Deepseek is released by a Chinese start -up with the same name and is a free AI -Chatbot with ambitions to take on Openais Chatgpt. There are also new models with some multimodal capabilities, mainly in image creation and analysis. It has taken the AI world by storm and is still the biggest app in the Apple App Store in the US and the UK.
The app and the site proved to be popular where Deepseek experienced a power outage and a reported ‘malicious attack’ the same day it rose to fame.
While Sam Altman, Openai’s CEO, responded, we also heard from Nvidia, undoubtedly the global leader of AI chips, which has risen prominently as the AI wave has continued to grow.
In an E -Mail statement to Techradar, Nvidia wrote, “Deepseek is an excellent AI progress and a perfect example of test time scaling. Deepseeks work illustrates how new models can be created using this technique, utilizing widely available models and calculating that are fully export control compatible. Inference requires a significant number of NVIDIA GPUs and high performance networks. We now have three scaling laws: Premonition and continuing education that continue, and new test time scaling. “
It is definitely strong and calls Deepseek “an excellent AI progress” that speaks to the performance of the DEPSEKS R1 model. It also confirms what we knew: New models can be established using existing models and chips instead of creating brand new ones.

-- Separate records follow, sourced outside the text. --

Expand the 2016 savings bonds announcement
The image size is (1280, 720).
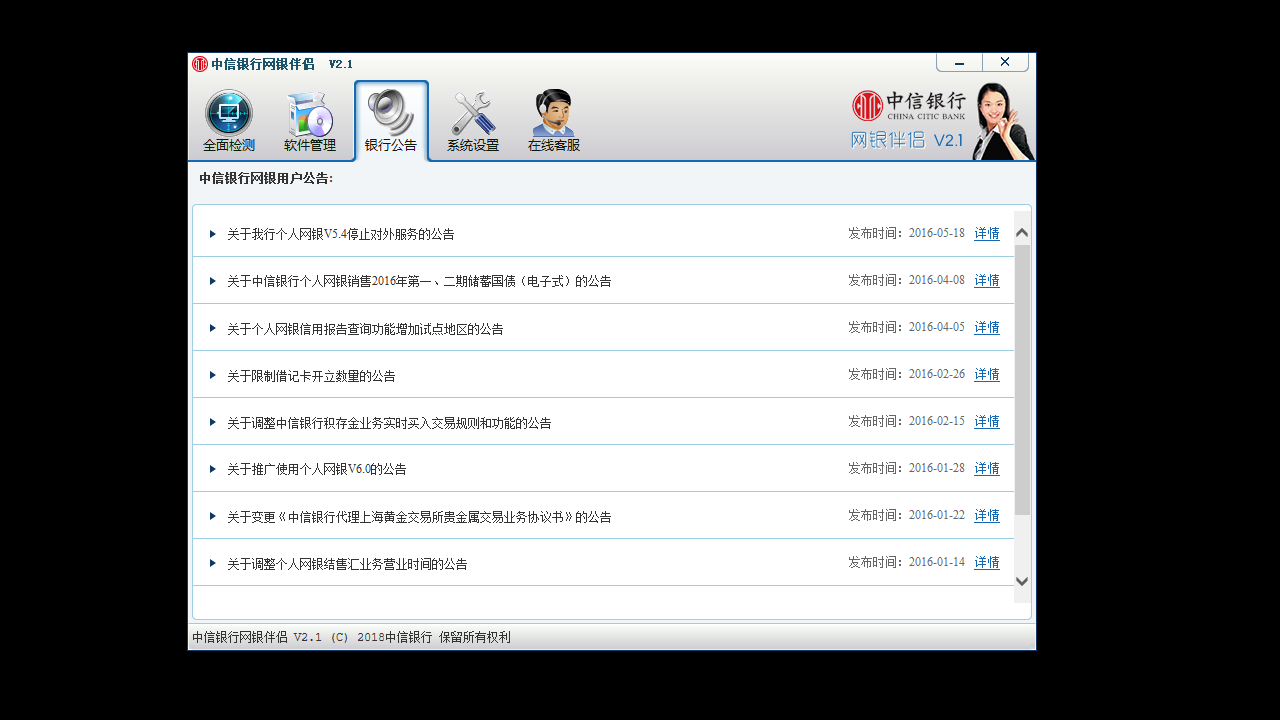(213, 280)
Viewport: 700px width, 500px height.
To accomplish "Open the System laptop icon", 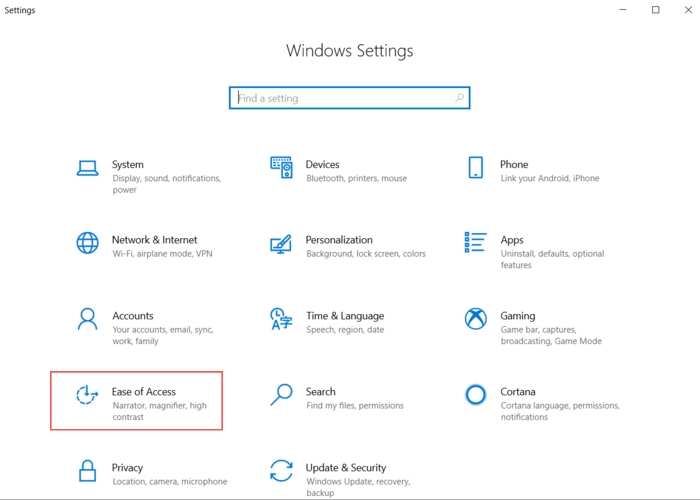I will click(x=88, y=168).
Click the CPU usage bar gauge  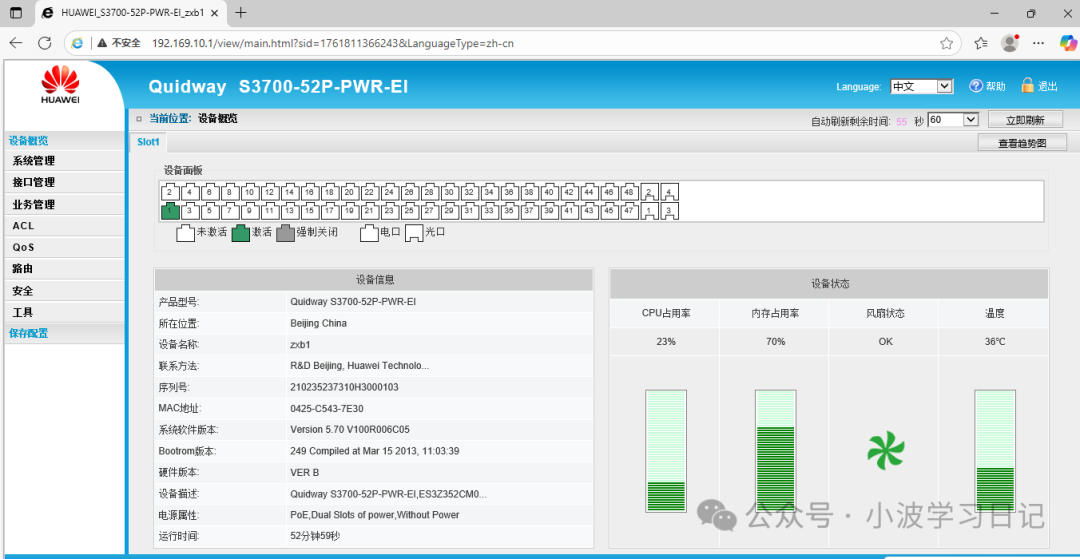pyautogui.click(x=665, y=451)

Nvidia clearly wants to remain an important part and note that this type of rollout requires a lot of NVIDIA GPUs and plays out of the fact that Deepseek used China-specific NVIDIA GPUs. When reading between the lines, it also suggests that Deepseek needs more of his chips … at some point.

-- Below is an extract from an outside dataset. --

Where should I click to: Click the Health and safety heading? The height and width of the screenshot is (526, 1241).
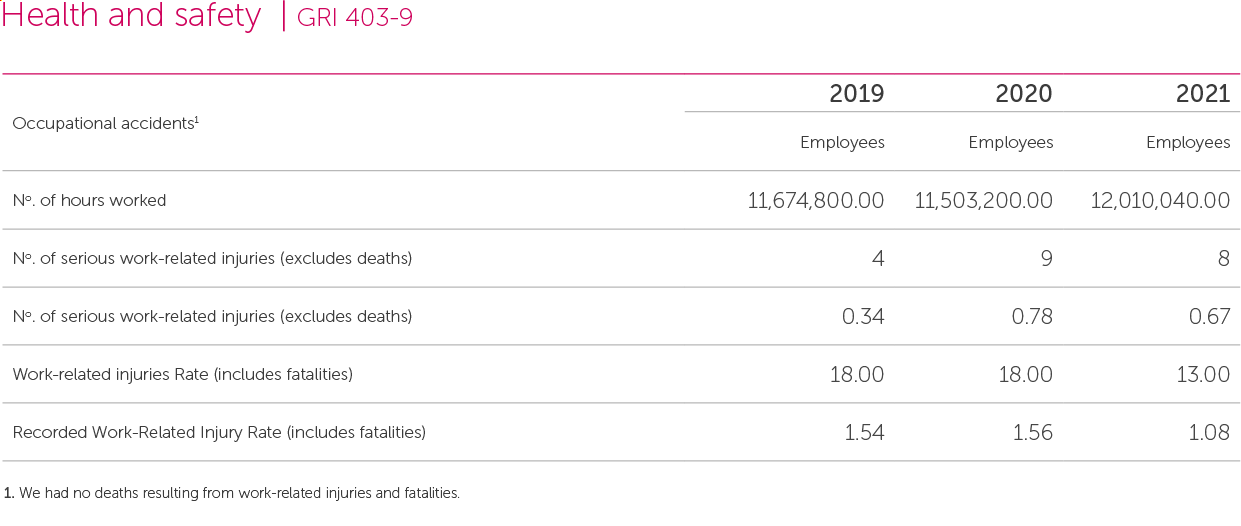coord(131,16)
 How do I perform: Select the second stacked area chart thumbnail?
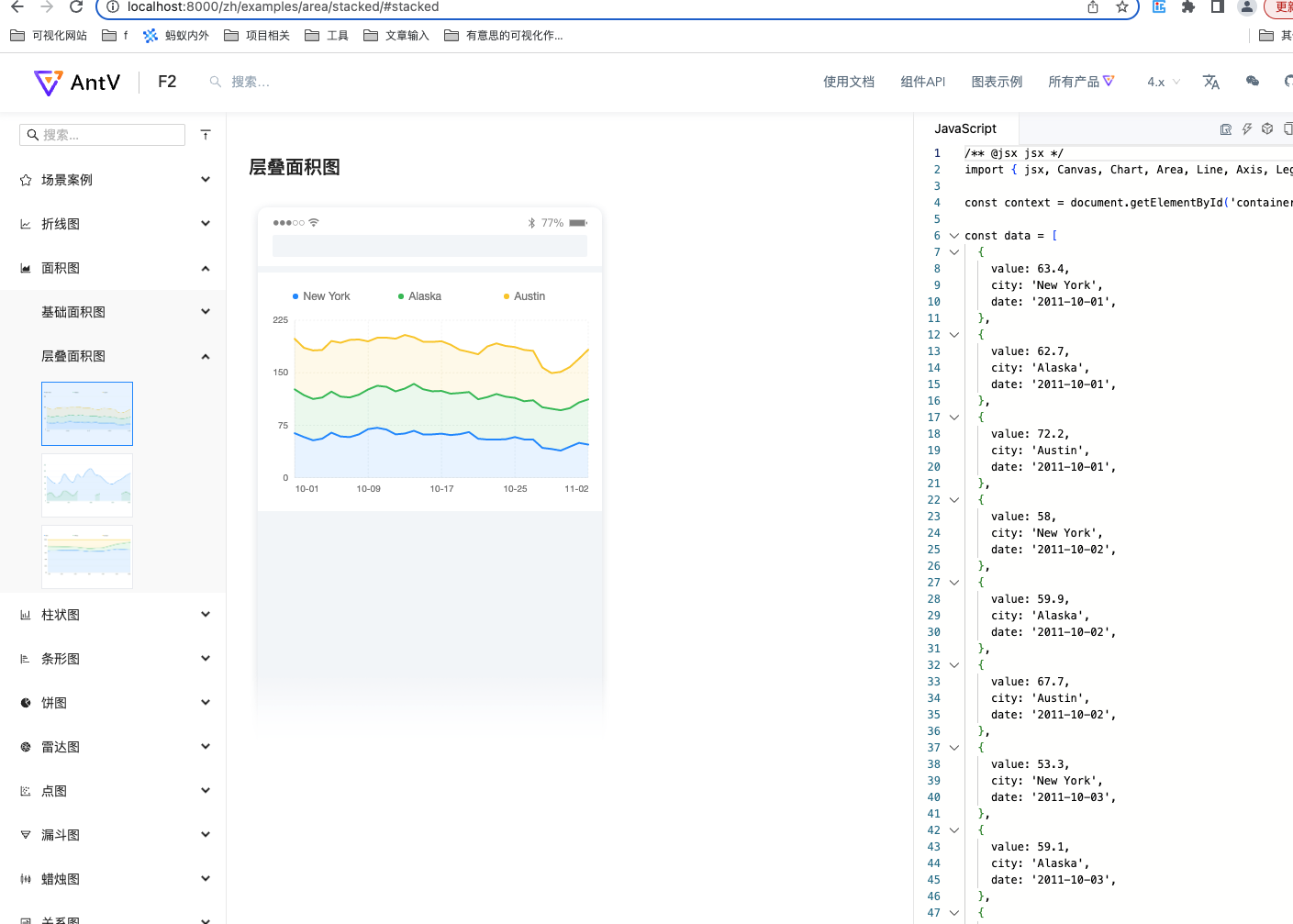coord(86,484)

Deepseek claims it used an innovative new training process to develop its LLMS using sample and mistakes to self -enhance. You could say that it trained its LLMs in the same way that humans learn by receiving feedback based on their actions. It also used a MOE (mix of experts) architecture, which means that it only activates a small fraction of its parameters at any given time, which significantly reduces the calculation costs, making it more efficient.
Sam Altman also praised Deepseeks R1 model, “Especially about what they are able to deliver for the price.” He reiterated that Openai “obviously will deliver much better models”, but he welcomed the competition. Nvidia seems to keep her future cards closer to your chest.
It’s still a pending game of kind to see when Deepseek AI will return to new registrations and get back to full performance, but if you are curious about its residence power, read my colleague Lance Ulanoffs-Techradar’s editor-in – Thoughts On his chances of staying around the US. As well as Our hands-on of Deepseek Ai versus chatgpt From John-Anthony Disotto, one of Techradar’s AI experts.